The Corner

Negotiating the Continent

Interviewed on television, Michael Chertoff, the former homeland-security chief, had some advice for travelers to Europe: “Don’t walk around with the American flag on your back.” In my observation, that has never been much of a problem. I mean, Americans have never been too guilty of self-identification. For years, they have slapped the Canadian maple leaf on their backpacks, trying to “pass.”

It’s obnoxious to quote one’s own bons mots, but what the hell: When President Obama made his “apology tour” toward the beginning of his presidency, I said he had done everything but slap a maple leaf on his backpack. Ha, ha, ha (but at the same time, not so funny).

This summer, while I was in Europe, an Australian tried to twit me, I guess. He said, smirkingly, “So, what part of Canada are you from?” Unsmirkingly, I said, “I’m from Michigan, but have long lived in New York.” He seemed just a little nonplussed. It was a bizarre exchange, one that I don’t yet fully understand.
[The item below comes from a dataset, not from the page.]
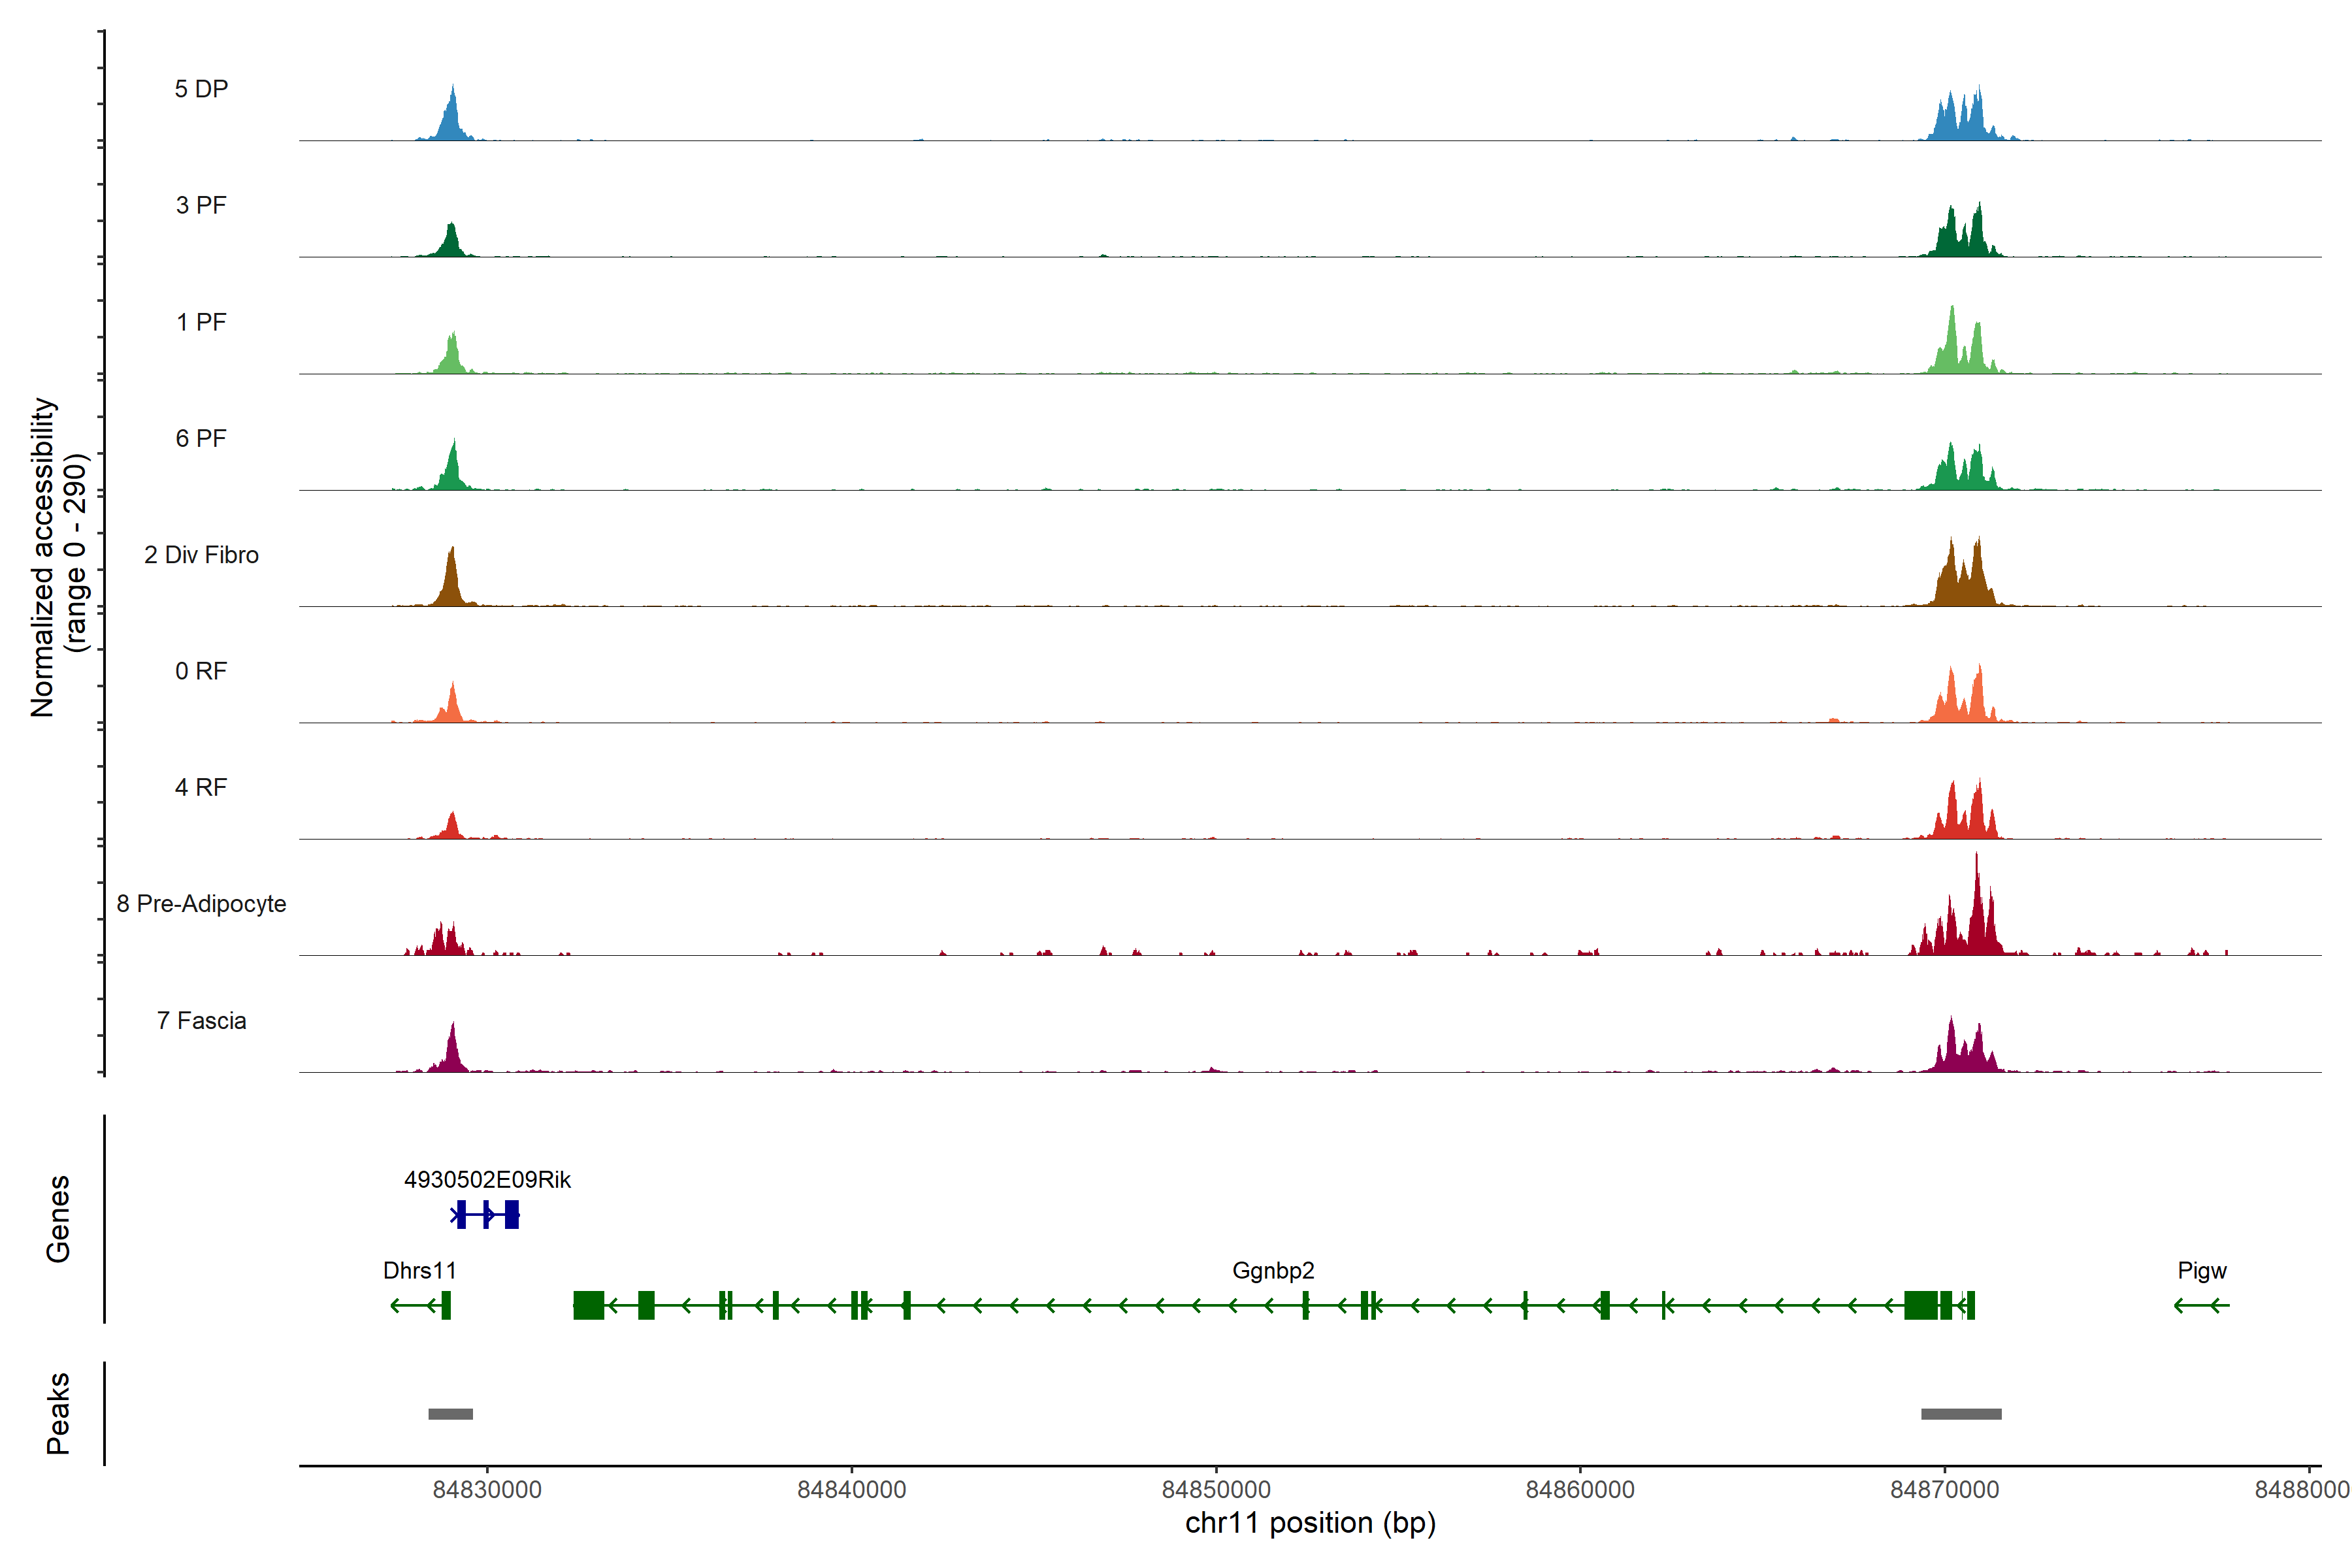Click the 7 Fascia track label
This screenshot has width=2352, height=1568.
coord(201,1021)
Allow me to excerpt a piece I wrote long ago — about the experience of being a student abroad:

On the train down to Florence, I had one of those encounters — small-seeming — that stay with you forever. I sat across from a young American woman who was a fellow student. (I believe she was from Berkeley, but that would be almost too perfect.) She had a broad face, sandy hair, and a splash of freckles. And she was deeply ashamed of her country. Reagan was president, you see, and he had planted missiles in Western Europe, and everything was grim. She confided to me that she could hardly bear to be associated with America. Then she uttered the (to me) immortal words, “I’m hoping I can pass for German.”

Please pause a second to consider that statement. Here we were in Europe — in France, actually, traveling through — only 39 years after V-E Day; only 39 years (less than two generations) after the ovens at Buchenwald and Bergen-Belsen had stopped belching. And this creepy, but, sadly, typical, girl — from the United States — was saying, “I’m hoping I can pass for German.”

I was not yet fully formed, politically. I was certainly no flag-waver. But I wasn’t like that, not like her. That I knew.